● Seite
<<<<

8757 der Beilagen zu den Stenographischen Protokollen des Bundesrates

 

Bericht

des Ausschusses für Verfassung und Föderalismus

über den Beschluss des Nationalrates vom 4. Juli 2012 betreffend ein Bundesgesetz, mit dem das Bundes-Verfassungsgesetz und das Zahlungsbilanzstabilisierungsgesetz geändert werden (ESM-Begleitnovelle)

Der gegenständliche Beschluss des Nationalrates wurde als Initiativantrag der Abgeordneten zum Nationalrat Dr. Peter Wittmann, Dkfm. Dr. Günter Stummvoll, Dr. Alexander Van der Bellen, Kolleginnen und Kollegen eingebracht und steht im Zusammenhang mit der Änderung des Bundes-Verfassungsgesetzes und das Zahlungsbilanzstabilisierungsgesetzes.

Es wird in die Verfassung ein Passus eingefügt, wonach der Nationalrat in Angelegenheiten des Europäischen Stabilitätsmechanismus mitwirkt. Dabei muss die Regierung bzw. die Finanzministerin insbesondere in drei Fällen die Genehmigung des Nationalrats bei Entscheidungen der ESM-Organe – Gouverneursrat und Direktorium – einholen: für Grundsatzbeschlüsse, einem EU-Mitgliedsstaat Finanzhilfe zu gewähren, bei einer Änderung der Finanzhilfeinstrumente sowie bei einer Veränderung des genehmigten Stammkapitals, einer Anpassung des maximalen Darlehensvolumens und bei Abruf von genehmigtem nicht eingezahlten Stammkapital. Darüber hinaus werden die Abgeordneten auch beabsichtigte Sekundärmarktinterventionen ablehnen können und die Möglichkeit erhalten, Stellungnahmen zu allen ESM-Angelegenheiten abzugeben.

Um eine rasche und flexible Abwicklung des parlamentarischen Mitwirkungsverfahrens zu ermöglichen, werden analog zum EU-Unterausschuss, zwei Ständige Unterausschüsse des Budgetausschusses eingerichtet, denen die Mitwirkungsrechte des Nationalrats übertragen werden. Einer dieser beiden Ausschüsse wird sich ausschließlich mit sekundärmarktrelevanten Maßnahmen, etwa den Aufkauf von Staatsanleihen, befassen und damit in einem kleinen Kreis die parlamentarische Beteiligung an vertraulichen Maßnahmen im Rahmen des ESM gewährleisten. Für die Beratungen der beiden Ständigen Unterausschüsse ist grundsätzlich Vertraulichkeit vorgesehen, Beschlüsse sollen in der Regel jedoch, gegebenenfalls zeitversetzt, verlautbart werden. Die österreichischen Mitglieder der ESM-Organe sind berechtigt, an den Sitzungen der beiden Unterausschüsse teilzunehmen.

>>>>

● Vorliegende Daten

<<<<

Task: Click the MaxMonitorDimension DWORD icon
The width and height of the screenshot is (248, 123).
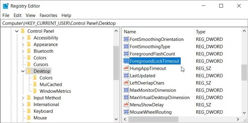Action: coord(126,90)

>>>>

● Schriftliche Aufgabe
Beantworten Sie anhand des Berichts die folgenden Fragen.
(a) An welchem Datum fasste der Nationalrat den Beschluss, um den es im Bericht geht?
(b) Wie viele Ständige Unterausschüsse des Budgetausschusses werden eingerichtet?
(c) Wer ist berechtigt, an den Sitzungen dieser Unterausschüsse teilzunehmen?
Die Daten haben mit dem Bericht nichts zu tun.

● Antwort zur Aufgabe
(a) Am 4. Juli 2012.
(b) Zwei.
(c) Die österreichischen Mitglieder der ESM-Organe.